サコーにはボルトを分解するパーツが付いている、プラスチックのダイヤル状の部品で、銃を購入した人から"これはなんに使うのですか"と頻繁に質問されるが、これはボルトを分解するための物である。ボルトの後端に填め合わせてボルトをひねるとボルト全体が分解できるのである、分解は簡単だが組み立ては慣れないと難しいかも知れない、メカ、オンチの方は触らない方が無難だろう、メカに強い人はチャレンジしてみたら如何だろうか。

ボルト分解
ボルト分解

サコー75の安全装置はさらに進化した、従来のサコー75のアクションに、さらに鍵を付けたのである、ボルトの後ろに鍵を差し込んでロックしておくとボルトを起こすことも引き金を引くことも出来なくなる、この装置、日本ではほとんど意味のない装置だが、アメリカみたいに銃がリビングルームに置いてあり、同じ所に弾も置いてあるような状況の場合、鍵をかけておけば子供がいたずらをしたりして事故が起きる事は避けることが出来よう、盗難に遭ってもこうしておけば事件につながる事はないと言えるが、最もその言い分が通るのは外国の話で、いくら鍵をかけて銃が使えない状態になっていても、日本で盗難事件に遭えば所持許可は取り消しになるので、少なくとも日本に置いてはあまり意味のない装置である。意味の無い装置ではあるが一応その機構について説明しておこう。

キーコンセプト取り付け
キーコンセプト取り付け
キーコンセプト
キーコンセプト

ボルトの後端に"キーコンセプト"という部品を横から填め合わせる、パチッ、と中心でロックする、そのままキーコンセプトを半回転させると中の部品が抜けてくる、これ全体が鍵と同じ構造に成っているのでこれを抜いておけば安全なのである、他のサコー75の鍵を差し込んでも互換性がないことはいうまでもない。

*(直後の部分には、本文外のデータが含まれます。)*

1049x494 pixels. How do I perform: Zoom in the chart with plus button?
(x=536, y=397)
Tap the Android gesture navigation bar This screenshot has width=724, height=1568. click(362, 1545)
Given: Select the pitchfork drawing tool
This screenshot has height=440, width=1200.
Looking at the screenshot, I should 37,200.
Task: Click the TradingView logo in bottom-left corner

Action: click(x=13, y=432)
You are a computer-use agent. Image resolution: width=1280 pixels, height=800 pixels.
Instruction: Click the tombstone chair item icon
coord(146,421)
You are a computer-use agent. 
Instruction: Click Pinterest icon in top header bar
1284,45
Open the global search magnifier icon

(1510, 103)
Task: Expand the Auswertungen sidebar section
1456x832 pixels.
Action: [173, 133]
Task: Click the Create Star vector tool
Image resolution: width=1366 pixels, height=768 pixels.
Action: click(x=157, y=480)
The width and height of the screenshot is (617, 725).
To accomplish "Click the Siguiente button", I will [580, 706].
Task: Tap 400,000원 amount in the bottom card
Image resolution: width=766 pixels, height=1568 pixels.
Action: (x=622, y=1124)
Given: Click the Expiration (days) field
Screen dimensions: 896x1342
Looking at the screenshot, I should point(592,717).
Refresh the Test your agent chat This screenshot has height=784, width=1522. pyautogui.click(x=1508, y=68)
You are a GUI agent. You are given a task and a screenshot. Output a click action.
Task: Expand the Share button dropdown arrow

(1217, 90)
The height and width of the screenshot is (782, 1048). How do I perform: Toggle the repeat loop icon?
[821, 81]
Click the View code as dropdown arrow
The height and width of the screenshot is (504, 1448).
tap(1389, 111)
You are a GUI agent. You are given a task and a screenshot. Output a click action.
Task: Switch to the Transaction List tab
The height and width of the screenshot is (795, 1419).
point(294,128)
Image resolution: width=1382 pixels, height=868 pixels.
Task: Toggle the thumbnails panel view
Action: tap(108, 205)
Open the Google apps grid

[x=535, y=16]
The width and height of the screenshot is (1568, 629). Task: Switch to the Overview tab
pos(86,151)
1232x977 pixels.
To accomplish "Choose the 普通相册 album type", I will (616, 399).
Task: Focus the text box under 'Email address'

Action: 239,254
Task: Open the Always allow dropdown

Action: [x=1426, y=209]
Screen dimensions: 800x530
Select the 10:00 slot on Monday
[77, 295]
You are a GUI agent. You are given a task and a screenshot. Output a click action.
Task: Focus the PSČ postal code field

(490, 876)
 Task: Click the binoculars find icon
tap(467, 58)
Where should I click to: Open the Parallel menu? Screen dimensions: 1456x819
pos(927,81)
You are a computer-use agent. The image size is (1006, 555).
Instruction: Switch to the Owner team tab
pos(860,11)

勿論これをロックしたまま、鍵をなくせば銃を使うことは出来ない、鍵は一個予備が付いているが、無くすと大変な事になる、これらの鍵には登録番号が有るので、サコー本社にリクエストすれば鍵を作ることは可能だが、それらの手続きをする事は考えただけでも煩雑なことになると思われる、安全第一に考えるならボルトは別保管するのが最良の方法だろう。

キーコンセプト取り外し
キーコンセプト取り外し

サコーの銃身はフリーフローテング処理をしてある、フリーフローテングとは銃身が銃床から浮いていることである、これは銃床のひずみなどを銃身に与えないこと、銃身の自然な振動を阻害しないこと、そうしたメリットがある、射撃専用銃はすべて銃身がフリーフローテング式に成っているのはそのためである。
しかしながらサコー75の銃身は冷間鍛造で作られているため、銃身が手で触れない位熱くなるとほんのわずかだが銃身に歪みが出るため、つまり狙点が変化するのである、ハンテングライフルで銃身が触れないくらいまで連続して撃つことはあり得ないので、実用面からの問題は全く無いが射撃練習をするときは連射を避け、あまり銃身が加熱しないように撃つことが安定した射撃をするコツである。現実問題としては銃身が触れない位熱くなると銃身からかげろうが立ち、標的が揺らぎとてもまともな照準は出来ないはずである。

フリーフローテング銃身
フリーフローテング銃身

スコープの場合は陽炎のため解像力が落ちるので標的がボケるはずである。

また陽炎が立つと標的が実際の位置とずれるので陽炎の中で撃つことはお勧めできない。

私はベンチレスト射撃をするときは横から携帯の扇風機で風を送り、陽炎を吹き飛ばすようにして射撃しているのである。陽炎とはそのくらいやっかいな代物である。

弾倉
弾倉

サコー75の弾倉は着脱式であるが、デラックスモデルは相変わらずヒンジタイプの弾倉で、いわゆる固定式弾倉である、何故こうなっているかというと、サコーは今のところメチャクチャ売れているので売れている間は、デラックスモデルは当面着脱式弾倉は作らないはずである、サコーハンターの売れ行きが一段落したら新製品としてデラックスモデルの弾倉交換式が出る事は間違いない。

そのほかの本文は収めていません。